Internal parasites (Endoparasite)can strike any dog, whether the dog appears to be clean and/or if it is from a seemingly ‘well-to-do home’.
Roundworms (Toxocara Canis, Toxascaris leonina)are rather like pale earthworms and can reach approximately 10cm in length. They are pointed at both ends.
Signs of presence in a dog are mild vomiting, pot-bellied, dull coat, either sudden weight gain or weight loss.
A puppy might cough or hiccup. A presence of worms will be seen wrapped around the stools passed.
The Life Cycle of the Toxocara Canis starts with the bitch eating contaminated faeces. The larvae migrate to various parts of the body- mammary glands, uterus, and remain in the intestine.
Puppies feed off the bitch and the larvae enter their system, growing into an adult within two weeks. The adult worms lay eggs that hatch into larvae and burrow through the gut wall to the liver and lungs, causing respiratory problems.
Some lay dormant while others are coughed up and swallowed thus traveling down into the intestine where they grow into adult worms and lay thousands of eggs.
These eggs are passed out of the dog where they lay waiting for a passer-by to eat the feces enabling the cycle to start over.
The Life Cycle of the Toxascaris leonina starts with the eggs being ingested and hatching in the stomach.
They do not migrate, but develop in the wall of the intestine, therefore infection to a bitch’s puppies does not occur.

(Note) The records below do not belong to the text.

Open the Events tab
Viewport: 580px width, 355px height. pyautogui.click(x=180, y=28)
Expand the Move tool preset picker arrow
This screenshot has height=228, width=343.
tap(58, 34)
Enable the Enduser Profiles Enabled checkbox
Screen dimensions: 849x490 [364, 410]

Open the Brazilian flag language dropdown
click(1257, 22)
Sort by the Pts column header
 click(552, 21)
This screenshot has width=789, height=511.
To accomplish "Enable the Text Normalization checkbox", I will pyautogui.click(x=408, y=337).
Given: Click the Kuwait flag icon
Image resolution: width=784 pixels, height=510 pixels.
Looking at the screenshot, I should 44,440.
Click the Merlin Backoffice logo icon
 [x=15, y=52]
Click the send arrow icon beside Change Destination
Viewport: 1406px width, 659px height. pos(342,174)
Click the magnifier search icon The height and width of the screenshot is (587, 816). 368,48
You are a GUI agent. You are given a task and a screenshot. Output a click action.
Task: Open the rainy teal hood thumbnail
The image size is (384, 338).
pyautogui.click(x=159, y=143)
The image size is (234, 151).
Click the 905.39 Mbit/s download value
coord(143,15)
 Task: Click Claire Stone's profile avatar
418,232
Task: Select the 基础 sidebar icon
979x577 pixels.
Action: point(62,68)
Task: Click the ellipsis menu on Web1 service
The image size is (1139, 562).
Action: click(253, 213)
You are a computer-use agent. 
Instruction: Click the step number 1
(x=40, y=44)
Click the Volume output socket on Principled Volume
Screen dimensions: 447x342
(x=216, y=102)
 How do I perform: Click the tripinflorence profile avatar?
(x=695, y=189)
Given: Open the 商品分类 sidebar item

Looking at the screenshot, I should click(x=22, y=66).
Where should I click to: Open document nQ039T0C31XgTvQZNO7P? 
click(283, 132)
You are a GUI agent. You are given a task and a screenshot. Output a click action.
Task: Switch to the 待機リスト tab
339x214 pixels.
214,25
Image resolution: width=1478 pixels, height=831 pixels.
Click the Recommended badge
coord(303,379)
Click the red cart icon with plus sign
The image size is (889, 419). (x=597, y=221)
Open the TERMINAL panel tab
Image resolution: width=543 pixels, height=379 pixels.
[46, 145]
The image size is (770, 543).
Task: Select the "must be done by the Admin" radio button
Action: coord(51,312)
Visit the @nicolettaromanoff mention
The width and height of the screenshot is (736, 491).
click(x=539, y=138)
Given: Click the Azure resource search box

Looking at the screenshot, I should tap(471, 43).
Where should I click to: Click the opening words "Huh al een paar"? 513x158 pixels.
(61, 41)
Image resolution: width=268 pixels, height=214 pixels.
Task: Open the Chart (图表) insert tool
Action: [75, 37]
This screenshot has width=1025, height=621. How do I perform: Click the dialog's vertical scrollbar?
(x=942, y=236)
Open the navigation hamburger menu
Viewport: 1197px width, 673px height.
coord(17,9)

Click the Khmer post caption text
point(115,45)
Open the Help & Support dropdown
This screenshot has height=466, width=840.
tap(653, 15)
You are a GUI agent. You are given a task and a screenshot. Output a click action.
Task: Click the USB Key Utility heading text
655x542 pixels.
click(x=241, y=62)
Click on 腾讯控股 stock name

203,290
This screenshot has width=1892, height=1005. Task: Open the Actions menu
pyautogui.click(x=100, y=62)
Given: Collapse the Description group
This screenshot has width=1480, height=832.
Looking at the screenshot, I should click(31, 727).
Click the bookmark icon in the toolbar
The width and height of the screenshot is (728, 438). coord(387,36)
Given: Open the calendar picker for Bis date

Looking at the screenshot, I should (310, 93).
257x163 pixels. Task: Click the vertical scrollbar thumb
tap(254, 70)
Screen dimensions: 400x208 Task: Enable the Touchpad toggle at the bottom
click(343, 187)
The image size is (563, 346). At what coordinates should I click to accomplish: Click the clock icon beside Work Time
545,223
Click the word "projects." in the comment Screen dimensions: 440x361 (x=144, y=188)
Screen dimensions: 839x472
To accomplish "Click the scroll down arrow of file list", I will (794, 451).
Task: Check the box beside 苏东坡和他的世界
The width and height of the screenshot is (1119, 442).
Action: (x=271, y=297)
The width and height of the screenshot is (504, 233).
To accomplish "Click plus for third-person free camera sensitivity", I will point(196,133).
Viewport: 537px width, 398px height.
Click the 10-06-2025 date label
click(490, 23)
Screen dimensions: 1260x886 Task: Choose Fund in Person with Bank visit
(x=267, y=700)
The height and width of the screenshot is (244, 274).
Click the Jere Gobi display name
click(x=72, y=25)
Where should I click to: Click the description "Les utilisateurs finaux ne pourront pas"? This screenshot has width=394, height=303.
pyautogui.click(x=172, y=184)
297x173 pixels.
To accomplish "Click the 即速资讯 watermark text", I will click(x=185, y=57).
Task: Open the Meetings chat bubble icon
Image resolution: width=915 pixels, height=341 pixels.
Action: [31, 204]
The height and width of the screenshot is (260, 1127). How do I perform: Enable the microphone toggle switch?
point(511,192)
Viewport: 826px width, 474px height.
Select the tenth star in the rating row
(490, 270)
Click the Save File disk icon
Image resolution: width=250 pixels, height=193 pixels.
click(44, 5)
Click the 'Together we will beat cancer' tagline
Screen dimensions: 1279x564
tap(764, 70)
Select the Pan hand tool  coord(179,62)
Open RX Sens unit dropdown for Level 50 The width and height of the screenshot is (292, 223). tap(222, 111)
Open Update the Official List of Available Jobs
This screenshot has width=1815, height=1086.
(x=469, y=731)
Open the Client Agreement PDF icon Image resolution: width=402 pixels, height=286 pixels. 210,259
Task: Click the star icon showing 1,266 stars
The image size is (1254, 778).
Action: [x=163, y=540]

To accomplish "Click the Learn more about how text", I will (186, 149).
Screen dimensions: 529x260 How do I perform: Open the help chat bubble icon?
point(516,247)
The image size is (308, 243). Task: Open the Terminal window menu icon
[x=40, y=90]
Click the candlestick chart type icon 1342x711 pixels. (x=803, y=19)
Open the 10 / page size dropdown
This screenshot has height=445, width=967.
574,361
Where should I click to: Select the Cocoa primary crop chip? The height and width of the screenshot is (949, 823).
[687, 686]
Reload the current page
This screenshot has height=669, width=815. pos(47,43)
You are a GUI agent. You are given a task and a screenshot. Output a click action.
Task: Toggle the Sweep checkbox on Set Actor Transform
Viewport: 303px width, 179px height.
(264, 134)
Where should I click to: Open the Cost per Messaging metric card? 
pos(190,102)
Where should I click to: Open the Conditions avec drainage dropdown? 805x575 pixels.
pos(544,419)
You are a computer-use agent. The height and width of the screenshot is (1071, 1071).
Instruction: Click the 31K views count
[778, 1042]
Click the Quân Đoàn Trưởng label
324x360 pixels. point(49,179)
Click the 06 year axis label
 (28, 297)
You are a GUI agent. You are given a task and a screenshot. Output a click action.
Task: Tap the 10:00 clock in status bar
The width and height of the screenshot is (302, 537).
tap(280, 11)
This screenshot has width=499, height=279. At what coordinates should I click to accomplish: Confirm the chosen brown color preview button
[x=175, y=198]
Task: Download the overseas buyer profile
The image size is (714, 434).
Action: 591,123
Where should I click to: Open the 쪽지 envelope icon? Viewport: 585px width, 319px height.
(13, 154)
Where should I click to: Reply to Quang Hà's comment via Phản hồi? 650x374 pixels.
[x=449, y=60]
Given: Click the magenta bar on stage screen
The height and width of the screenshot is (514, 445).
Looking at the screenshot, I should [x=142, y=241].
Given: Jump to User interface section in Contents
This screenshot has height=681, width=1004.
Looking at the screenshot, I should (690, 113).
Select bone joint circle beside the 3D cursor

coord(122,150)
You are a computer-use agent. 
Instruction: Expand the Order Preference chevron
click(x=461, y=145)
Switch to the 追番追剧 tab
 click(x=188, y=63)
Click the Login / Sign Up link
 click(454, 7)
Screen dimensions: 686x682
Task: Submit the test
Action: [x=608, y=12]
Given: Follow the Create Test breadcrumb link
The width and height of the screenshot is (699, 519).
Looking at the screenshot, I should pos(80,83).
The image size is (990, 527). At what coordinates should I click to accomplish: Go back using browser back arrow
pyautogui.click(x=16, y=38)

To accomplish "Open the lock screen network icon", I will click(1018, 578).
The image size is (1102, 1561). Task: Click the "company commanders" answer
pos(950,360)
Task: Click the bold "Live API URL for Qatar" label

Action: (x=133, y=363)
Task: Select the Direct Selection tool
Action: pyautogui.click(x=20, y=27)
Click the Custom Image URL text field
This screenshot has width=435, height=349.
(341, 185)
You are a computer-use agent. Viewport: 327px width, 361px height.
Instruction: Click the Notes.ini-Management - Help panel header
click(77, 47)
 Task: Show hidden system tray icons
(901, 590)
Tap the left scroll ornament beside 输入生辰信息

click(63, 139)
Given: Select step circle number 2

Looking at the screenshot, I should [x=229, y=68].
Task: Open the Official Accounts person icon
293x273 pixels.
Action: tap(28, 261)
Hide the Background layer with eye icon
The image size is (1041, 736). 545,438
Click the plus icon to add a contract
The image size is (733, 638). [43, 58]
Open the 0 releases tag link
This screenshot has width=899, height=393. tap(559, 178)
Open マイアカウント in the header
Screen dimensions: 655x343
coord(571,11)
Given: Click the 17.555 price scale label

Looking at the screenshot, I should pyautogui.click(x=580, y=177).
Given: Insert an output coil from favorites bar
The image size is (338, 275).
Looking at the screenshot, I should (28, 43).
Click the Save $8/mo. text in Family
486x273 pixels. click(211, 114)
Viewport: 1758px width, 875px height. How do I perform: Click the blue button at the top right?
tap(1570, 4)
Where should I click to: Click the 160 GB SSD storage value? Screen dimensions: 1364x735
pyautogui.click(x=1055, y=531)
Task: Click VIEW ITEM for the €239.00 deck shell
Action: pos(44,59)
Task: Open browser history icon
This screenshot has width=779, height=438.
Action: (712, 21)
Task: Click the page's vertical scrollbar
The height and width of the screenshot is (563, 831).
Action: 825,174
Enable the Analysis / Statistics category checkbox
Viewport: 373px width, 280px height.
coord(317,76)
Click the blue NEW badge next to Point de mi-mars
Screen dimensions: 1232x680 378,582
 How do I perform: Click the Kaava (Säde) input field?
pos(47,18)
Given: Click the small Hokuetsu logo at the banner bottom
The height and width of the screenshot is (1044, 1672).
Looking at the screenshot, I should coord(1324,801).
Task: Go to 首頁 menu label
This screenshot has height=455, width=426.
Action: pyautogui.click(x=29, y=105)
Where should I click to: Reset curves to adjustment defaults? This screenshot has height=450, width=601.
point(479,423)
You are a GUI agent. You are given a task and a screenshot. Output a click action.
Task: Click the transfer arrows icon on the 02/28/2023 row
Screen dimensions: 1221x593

It is therefore advisable that pregnant bitches should be wormed under the vet’s supervision, puppies should be routinely wormed after the age of two weeks.
Adult dogs should be wormed every six months, every three months is wise if there are young children in the household.
Tapeworms (Dipylidium caninum) are flat, segmented, and can be up to 50cm long. They are not normally seen as a complete worm, but the individual segments loaded with ripe eggs.
Signs of presence in a dog is that the abdomen may become distorted, but the most common sign is the presence of rice-like grains around the anus.
These worms can also be seen moving in the dog’s faeces. They can cause diarrhea and poor growth development in puppies.
The Life Cycle of Dipylidium caninum starts when a dog swallows a flea, which has itself swallowed an embryonated worm. The larvae develop into adult worms in the small intestine.
Specific worming remedies for this type of worm are obtained from a vet. Also, ensure that the dog is regularly checked for fleas.
Ticks (Ixodes species) are brownish-white and can be initially mistaken for a wart, but on closer inspection, the legs can be seen, while the head is buried in the epidermis.
Having gorged on the dog’s blood it grows to the size of a bean or pea. Signs of presence may only be when a dog has an allergic reaction to them and due to scratching, red sore areas appear.
Normally a dog will tolerate one or two ticks without showing any signs of irritation and they will only be noticed during grooming.
The Life Cycle of Ixodes species starts with adult ticks laying eggs that drop on the ground. Larvae hatch and climb on to blades of grass, shrubs, etc., where they wait for a passerby to brush past, thus enabling them to attach themselves on to the hair of the dog.
Surgical spirit soaked onto the tick suffocates it, thus loosening its grip. It can then be removed with tweezers.
Never attempt to pull the tick off without soaking it first, as the head will remain and cause infection. Treat the area with insecticide. A special dip/shampoo can be obtained from the vet if the infestation is severe.